> EXTRACTED MATERIAL
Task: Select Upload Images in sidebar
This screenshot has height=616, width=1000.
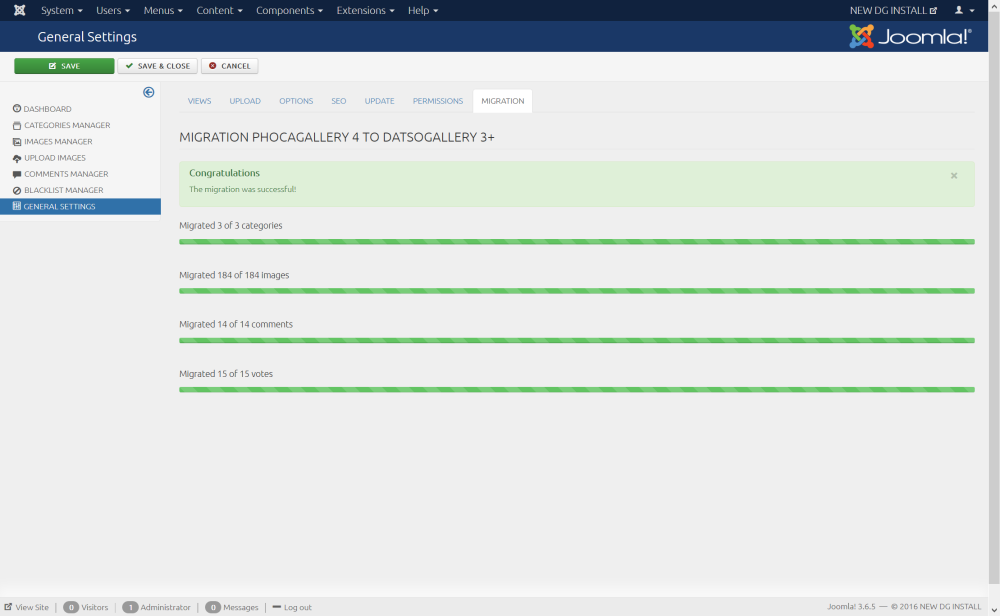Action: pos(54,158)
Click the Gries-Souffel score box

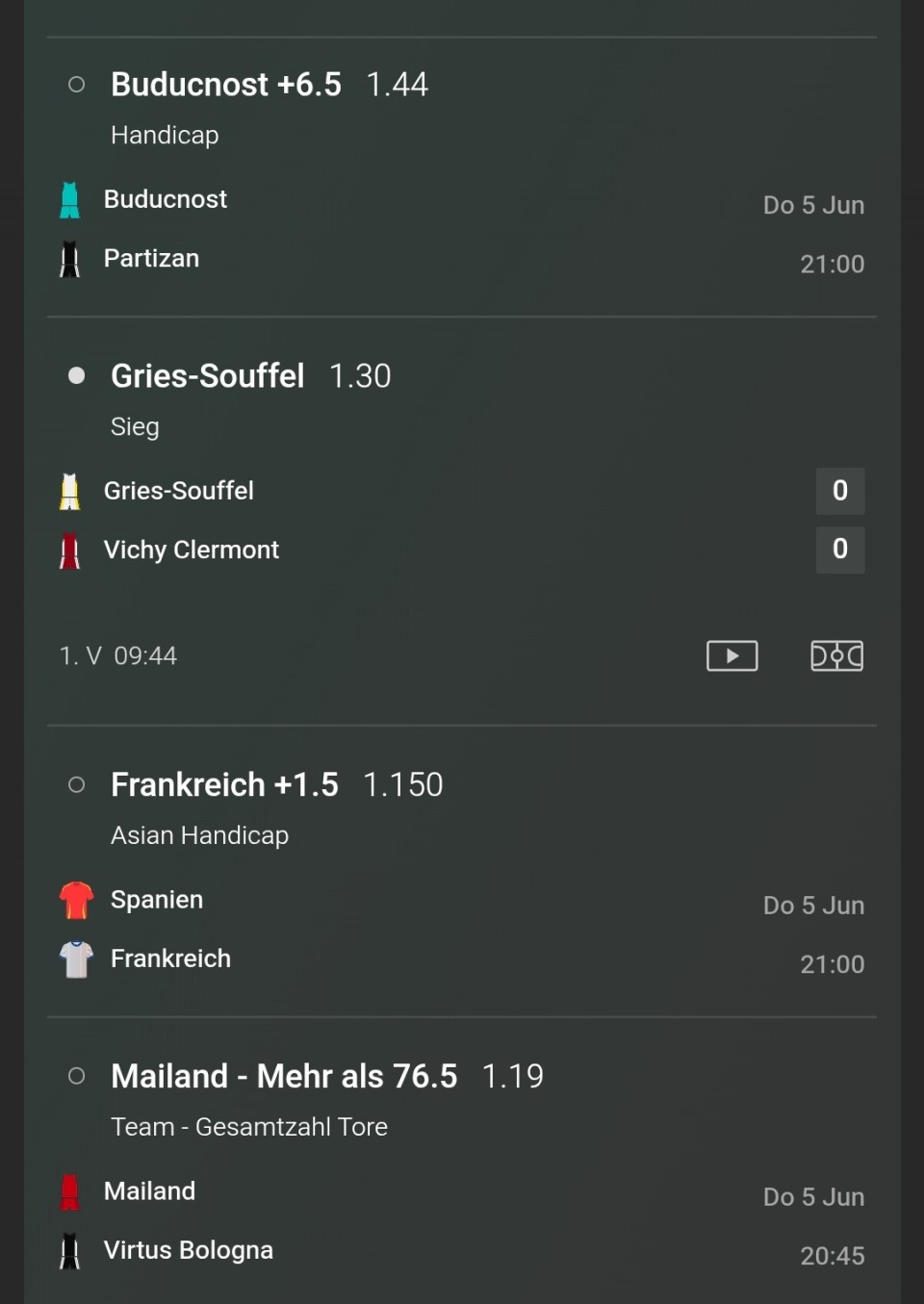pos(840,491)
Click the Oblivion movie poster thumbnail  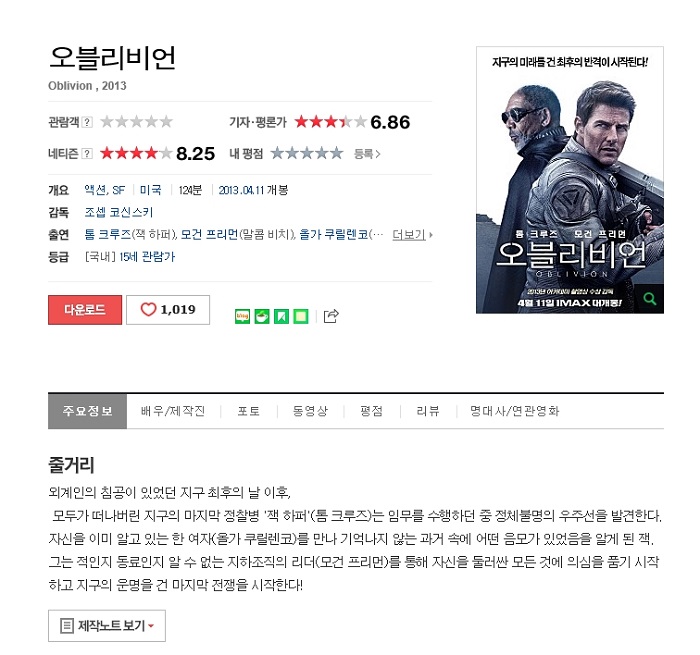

--

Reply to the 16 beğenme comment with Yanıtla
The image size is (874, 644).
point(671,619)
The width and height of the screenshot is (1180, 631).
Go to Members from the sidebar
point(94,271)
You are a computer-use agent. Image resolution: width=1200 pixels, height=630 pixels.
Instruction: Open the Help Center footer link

* * *

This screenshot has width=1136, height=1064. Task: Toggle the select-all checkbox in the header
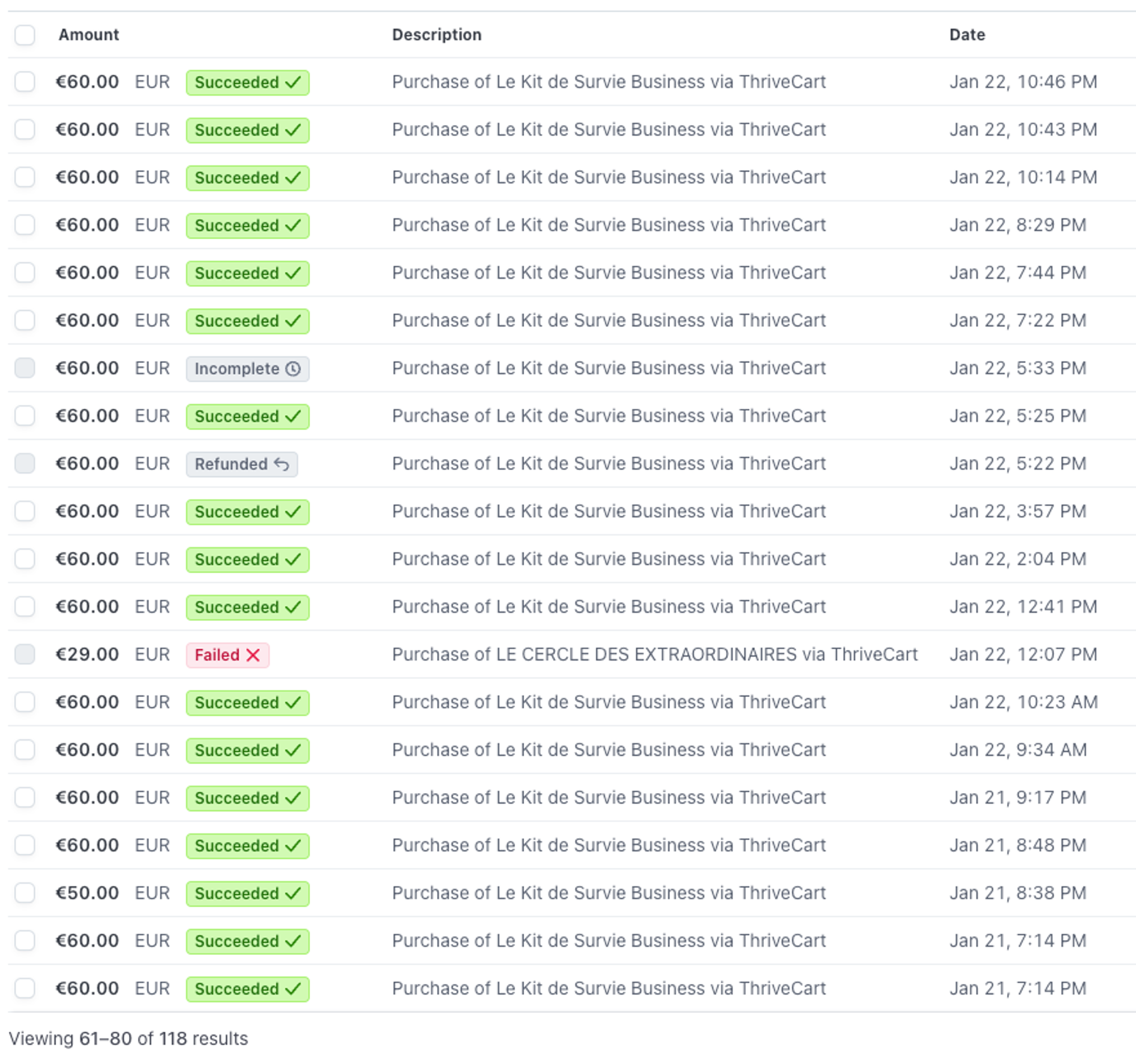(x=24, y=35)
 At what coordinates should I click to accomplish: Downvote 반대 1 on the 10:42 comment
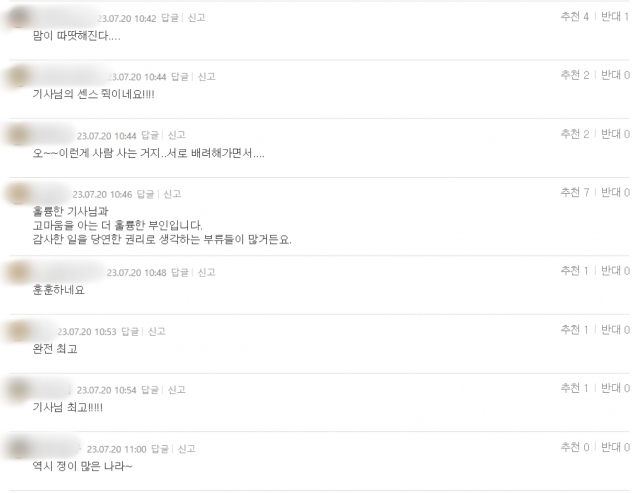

> THE TASK
Between and including the line with "This screenshot has width=1136, height=1064." and the line with "At what coordinates", repeat every line exactly as it appears above, with pictures left out.

> YOUR SOLUTION
This screenshot has width=1136, height=1064. Task: Toggle the select-all checkbox in the header
(x=24, y=35)
 At what coordinates should I click to accomplish: Downvote 반대 1 on the 10:42 comment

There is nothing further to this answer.